TASK STATEMENT –
Rescale the material from its start through the line with "will (x=160, y=221).", both ends included, and write out every line again, including the requests. Multiply each coordinate in the answers by 2.55 and round to whole numbers, with halves rounding up, but leave every number in the requests and their format samples unchanged.

[MATERIAL FOR THIS TASK start]

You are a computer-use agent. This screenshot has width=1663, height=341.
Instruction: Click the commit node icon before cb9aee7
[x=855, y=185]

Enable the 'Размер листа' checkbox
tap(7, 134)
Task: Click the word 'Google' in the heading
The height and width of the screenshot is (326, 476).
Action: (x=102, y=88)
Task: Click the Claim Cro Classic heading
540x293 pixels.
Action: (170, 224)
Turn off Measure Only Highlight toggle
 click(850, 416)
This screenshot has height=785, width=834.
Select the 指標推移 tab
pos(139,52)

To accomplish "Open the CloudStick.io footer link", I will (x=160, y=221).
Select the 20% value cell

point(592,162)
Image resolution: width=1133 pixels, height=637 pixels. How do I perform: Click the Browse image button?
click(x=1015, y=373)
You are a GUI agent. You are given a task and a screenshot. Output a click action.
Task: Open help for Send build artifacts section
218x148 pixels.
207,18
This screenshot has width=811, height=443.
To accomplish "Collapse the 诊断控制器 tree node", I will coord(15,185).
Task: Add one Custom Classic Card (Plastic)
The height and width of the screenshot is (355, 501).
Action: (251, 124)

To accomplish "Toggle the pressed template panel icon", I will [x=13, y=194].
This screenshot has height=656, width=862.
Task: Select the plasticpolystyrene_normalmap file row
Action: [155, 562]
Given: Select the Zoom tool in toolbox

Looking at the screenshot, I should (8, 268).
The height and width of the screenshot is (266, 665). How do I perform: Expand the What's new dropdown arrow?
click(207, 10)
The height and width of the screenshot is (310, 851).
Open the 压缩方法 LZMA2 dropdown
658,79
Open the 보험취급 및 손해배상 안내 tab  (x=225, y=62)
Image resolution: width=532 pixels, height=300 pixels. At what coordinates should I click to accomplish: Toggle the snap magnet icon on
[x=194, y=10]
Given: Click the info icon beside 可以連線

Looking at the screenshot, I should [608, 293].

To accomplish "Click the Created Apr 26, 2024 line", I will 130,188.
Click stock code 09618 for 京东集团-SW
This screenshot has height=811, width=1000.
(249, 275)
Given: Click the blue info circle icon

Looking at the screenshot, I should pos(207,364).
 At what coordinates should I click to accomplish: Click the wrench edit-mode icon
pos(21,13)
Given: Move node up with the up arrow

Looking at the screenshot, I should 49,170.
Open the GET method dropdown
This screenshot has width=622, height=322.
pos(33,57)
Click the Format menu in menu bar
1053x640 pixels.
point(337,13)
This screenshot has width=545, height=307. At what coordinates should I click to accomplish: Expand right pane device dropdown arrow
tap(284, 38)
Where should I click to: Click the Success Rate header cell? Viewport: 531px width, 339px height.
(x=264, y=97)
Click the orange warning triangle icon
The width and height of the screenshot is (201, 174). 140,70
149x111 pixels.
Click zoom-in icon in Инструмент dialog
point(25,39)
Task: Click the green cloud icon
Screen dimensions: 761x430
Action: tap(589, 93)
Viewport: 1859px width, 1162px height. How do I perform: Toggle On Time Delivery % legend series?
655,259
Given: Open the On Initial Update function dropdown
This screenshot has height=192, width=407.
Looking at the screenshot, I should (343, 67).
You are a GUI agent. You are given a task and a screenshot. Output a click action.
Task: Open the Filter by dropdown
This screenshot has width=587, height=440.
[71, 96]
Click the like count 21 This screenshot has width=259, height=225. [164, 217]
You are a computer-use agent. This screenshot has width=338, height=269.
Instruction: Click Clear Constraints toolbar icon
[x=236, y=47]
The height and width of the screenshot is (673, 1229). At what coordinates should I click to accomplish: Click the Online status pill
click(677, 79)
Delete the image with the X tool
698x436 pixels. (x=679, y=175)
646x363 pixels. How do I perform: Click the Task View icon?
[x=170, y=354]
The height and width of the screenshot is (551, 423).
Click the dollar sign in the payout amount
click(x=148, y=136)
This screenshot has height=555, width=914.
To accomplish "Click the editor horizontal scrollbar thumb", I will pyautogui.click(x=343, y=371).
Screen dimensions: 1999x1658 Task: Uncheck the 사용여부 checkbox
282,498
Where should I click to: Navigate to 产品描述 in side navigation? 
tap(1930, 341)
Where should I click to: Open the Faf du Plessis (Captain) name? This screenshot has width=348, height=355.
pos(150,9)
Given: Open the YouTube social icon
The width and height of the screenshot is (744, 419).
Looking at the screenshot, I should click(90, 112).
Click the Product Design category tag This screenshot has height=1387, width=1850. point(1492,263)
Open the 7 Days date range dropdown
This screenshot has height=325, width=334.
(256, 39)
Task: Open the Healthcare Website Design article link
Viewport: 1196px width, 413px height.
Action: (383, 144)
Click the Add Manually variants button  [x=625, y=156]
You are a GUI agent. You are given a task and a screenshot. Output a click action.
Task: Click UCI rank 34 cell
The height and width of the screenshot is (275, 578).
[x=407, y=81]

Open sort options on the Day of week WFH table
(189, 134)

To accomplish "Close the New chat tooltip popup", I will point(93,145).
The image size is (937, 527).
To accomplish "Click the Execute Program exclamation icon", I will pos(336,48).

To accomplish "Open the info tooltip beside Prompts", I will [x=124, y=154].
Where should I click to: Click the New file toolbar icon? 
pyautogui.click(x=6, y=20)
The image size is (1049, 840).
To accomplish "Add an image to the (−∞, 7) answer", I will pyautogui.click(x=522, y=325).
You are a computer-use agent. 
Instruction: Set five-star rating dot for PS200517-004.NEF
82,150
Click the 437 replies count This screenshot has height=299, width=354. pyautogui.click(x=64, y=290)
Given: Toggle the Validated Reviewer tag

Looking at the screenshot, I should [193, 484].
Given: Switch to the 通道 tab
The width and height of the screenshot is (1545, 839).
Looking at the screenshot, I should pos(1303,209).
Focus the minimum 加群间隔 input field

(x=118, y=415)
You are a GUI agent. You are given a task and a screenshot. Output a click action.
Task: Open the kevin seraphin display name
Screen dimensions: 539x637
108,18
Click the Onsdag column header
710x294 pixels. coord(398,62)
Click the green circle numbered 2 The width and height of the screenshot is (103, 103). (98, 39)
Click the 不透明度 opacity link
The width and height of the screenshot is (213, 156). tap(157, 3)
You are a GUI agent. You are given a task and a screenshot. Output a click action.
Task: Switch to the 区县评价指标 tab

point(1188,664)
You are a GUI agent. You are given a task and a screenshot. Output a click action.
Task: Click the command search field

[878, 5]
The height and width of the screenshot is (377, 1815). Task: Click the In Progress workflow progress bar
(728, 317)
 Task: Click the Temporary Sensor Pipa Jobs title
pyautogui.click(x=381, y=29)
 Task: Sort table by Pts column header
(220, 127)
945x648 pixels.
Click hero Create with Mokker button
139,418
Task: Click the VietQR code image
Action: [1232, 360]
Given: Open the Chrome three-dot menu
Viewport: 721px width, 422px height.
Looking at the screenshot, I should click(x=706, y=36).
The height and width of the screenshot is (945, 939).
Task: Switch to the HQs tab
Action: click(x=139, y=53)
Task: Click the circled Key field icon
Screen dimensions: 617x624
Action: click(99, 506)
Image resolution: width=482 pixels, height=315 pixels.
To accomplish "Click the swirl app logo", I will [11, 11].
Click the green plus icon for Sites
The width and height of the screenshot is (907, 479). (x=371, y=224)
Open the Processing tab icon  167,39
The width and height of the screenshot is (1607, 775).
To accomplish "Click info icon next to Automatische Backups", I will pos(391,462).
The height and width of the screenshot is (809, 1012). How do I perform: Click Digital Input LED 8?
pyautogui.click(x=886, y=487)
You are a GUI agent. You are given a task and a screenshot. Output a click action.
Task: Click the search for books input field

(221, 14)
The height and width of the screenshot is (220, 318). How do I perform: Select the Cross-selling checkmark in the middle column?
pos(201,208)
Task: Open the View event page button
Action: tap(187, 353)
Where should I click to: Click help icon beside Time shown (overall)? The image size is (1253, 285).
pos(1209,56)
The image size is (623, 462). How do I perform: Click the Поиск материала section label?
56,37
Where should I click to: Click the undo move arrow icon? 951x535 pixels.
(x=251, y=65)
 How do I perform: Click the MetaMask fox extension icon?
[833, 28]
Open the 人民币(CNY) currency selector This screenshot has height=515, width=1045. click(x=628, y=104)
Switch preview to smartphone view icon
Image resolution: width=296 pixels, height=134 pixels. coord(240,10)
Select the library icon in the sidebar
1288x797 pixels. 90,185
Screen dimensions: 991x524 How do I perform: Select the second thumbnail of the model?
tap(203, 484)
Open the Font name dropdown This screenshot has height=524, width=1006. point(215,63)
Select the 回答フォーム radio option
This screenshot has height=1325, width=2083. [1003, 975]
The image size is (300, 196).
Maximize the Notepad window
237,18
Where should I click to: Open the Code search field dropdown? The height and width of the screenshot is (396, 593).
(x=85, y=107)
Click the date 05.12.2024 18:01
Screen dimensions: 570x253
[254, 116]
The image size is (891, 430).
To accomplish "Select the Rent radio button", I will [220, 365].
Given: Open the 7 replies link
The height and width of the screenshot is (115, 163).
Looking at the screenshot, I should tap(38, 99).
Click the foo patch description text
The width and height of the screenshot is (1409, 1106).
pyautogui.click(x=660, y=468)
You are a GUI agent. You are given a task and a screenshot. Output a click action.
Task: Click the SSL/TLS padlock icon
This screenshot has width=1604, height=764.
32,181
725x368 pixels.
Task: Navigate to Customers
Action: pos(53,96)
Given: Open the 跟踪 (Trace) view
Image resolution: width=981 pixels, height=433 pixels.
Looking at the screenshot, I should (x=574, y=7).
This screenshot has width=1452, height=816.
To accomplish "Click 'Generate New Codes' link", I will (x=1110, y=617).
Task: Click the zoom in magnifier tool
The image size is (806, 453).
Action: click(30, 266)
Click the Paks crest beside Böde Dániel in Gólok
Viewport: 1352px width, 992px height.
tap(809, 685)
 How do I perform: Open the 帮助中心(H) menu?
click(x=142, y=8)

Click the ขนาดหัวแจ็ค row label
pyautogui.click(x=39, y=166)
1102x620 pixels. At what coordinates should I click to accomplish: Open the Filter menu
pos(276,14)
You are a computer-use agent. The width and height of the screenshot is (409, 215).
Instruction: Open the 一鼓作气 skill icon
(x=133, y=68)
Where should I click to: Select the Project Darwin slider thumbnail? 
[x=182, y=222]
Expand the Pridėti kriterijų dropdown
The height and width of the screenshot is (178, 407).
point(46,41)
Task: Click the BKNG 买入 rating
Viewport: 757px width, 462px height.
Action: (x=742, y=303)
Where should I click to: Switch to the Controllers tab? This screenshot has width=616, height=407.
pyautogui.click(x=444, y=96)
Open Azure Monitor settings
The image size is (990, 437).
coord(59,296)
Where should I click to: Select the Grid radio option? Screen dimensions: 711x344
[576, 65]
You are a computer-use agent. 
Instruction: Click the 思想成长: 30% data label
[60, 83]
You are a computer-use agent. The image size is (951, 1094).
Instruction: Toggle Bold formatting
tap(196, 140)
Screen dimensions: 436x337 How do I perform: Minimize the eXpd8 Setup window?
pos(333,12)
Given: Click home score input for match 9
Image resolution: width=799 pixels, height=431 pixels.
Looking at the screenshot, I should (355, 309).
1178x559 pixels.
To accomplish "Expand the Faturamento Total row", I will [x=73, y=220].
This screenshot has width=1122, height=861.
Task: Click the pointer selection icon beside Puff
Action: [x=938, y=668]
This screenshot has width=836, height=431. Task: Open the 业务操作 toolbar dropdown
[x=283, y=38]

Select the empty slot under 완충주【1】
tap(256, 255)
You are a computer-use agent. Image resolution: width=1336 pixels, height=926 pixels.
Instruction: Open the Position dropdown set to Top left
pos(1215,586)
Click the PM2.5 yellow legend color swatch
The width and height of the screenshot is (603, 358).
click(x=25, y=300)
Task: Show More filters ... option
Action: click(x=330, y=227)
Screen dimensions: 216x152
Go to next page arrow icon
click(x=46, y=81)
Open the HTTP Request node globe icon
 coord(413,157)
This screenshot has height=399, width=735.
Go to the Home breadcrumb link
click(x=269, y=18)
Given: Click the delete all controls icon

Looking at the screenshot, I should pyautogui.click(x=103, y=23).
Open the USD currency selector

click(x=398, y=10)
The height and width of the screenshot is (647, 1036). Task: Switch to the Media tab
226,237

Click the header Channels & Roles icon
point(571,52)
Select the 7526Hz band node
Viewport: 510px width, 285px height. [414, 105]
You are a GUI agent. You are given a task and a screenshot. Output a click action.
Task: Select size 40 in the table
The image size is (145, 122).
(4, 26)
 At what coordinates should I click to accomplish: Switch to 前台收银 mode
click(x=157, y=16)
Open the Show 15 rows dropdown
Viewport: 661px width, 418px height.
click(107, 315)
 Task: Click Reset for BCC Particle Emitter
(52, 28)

[MATERIAL FOR THIS TASK end]

WRITTEN RESPONSE –
You are a computer-use agent. This screenshot has width=1663, height=341.
Instruction: Click the commit node icon before cb9aee7
[x=2180, y=472]

Enable the 'Размер листа' checkbox
tap(18, 342)
Task: Click the word 'Google' in the heading
The height and width of the screenshot is (326, 476).
Action: (x=260, y=224)
Task: Click the Claim Cro Classic heading
540x293 pixels.
Action: (434, 571)
Turn off Measure Only Highlight toggle
 click(2168, 1061)
This screenshot has height=785, width=834.
Select the 指標推移 tab
pos(354,133)

To accomplish "Open the CloudStick.io footer link", I will (x=408, y=564).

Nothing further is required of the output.